=== Selection ===
Section 2.1                                   Company Contribution.  Upon the
terms and subject to the conditions of this Agreement, at the Closing, (a) the
Contributor shall contribute, or cause to be contributed, free and clear of any
Encumbrances (other than Permitted Encumbrances), to the Company Issuer the
Project Assets, the Pittsburg LLC Interests and the Port Arthur LLC Interests,
and (b) in exchange therefor, the Company Issuer shall (i) issue and deliver
50.0% of the Kealine-Primoris Class A Units to Kealine and 50.0% of the
Kealine-Primoris Class A Units to Primoris, and (ii) distribute the Company
Distribution to the Contributor.

 

Section 2.2                                   Premium Payments.  As further
consideration in exchange for the Project Assets, the Highstar Entities will
contribute to the Company Issuer the following payments, subject to the
following terms and conditions:

 

(a)                                 Pittsburg Premium Payment.

 

(i)                                     In the event the Pittsburg Project
reaches Commercial Close, then within 10 Business Days following such date, the
Highstar Entities will contribute to the Company Issuer an amount in cash equal
to $4.5 million (the “Initial Pittsburg Premium”), and the Highstar Entities
shall not receive any additional Units in exchange for such contribution. 
Promptly following the contribution of the Initial Pittsburg Premium, the
Company Issuer will distribute 50.0% of the Initial Pittsburg Premium to Kealine
on account of its Series A-1 Units and 50.0% of the Initial Pittsburg Premium to
Primoris on account of its Series A-1 Units.  If the Pittsburg Project does not
reach Commercial Close, the Initial Pittsburg Premium will be $0, and the
Highstar Entities will have no obligation to contribute or otherwise pay any
amounts, including the Final Pittsburg Premium, to Company Issuer, Kealine or
Primoris under this Section 2.2(a).

=== Provided data ===

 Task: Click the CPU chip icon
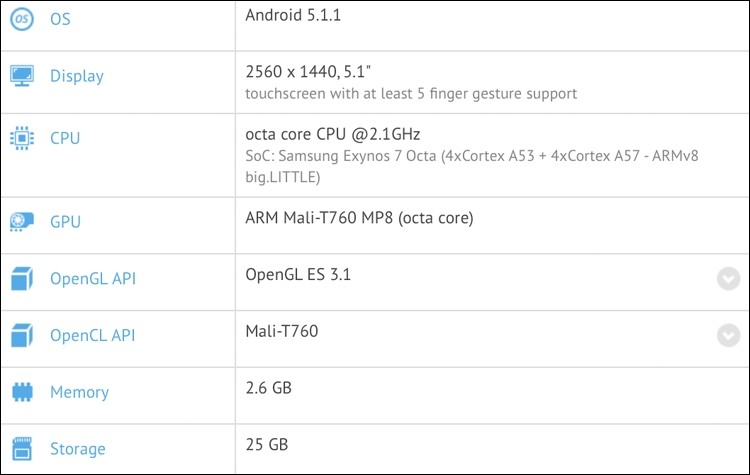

=== Your tasks ===
A) Which assets and interests must the Contributor contribute to the Company Issuer at the Closing under Section 2.1 of the agreement excerpt?
B) Carry the agreement excerpt forward from where it stops, drafting the next provision of Section 2.2(a).
The material has no connection to the agreement excerpt.

=== Answers to the exercise ===
A)
- Project Assets
- Pittsburg LLC Interests
- Port Arthur LLC Interests

B)
(ii)                                  In the event the Pittsburg Project
commences Commercial Operation, then within 10 Business Days following such
commencement of Commercial Operation, the Highstar Entities will contribute to
the Company Issuer an amount in cash equal to $4.5 million (the “Final Pittsburg
Premium”), and the Highstar Entities shall not receive any additional Units in
exchange for such contribution.  Promptly following the contribution of the
Final Pittsburg Premium, the Company Issuer will distribute 50.0% of the Final
Pittsburg Premium to Kealine on account of its Series A-1 Units and 50.0% of the
Final Pittsburg Premium to Primoris on account of its Series A-1 Units.  If the
Pittsburg Project does not commence Commercial Operation, the Final Pittsburg
Premium will be $0, and the Highstar Entities will have no obligation to
contribute or otherwise pay any amounts to Company Issuer, Kealine or Primoris
under this Section 2.2(a)(ii).

 

(b)                                 Port Arthur Premium Payment.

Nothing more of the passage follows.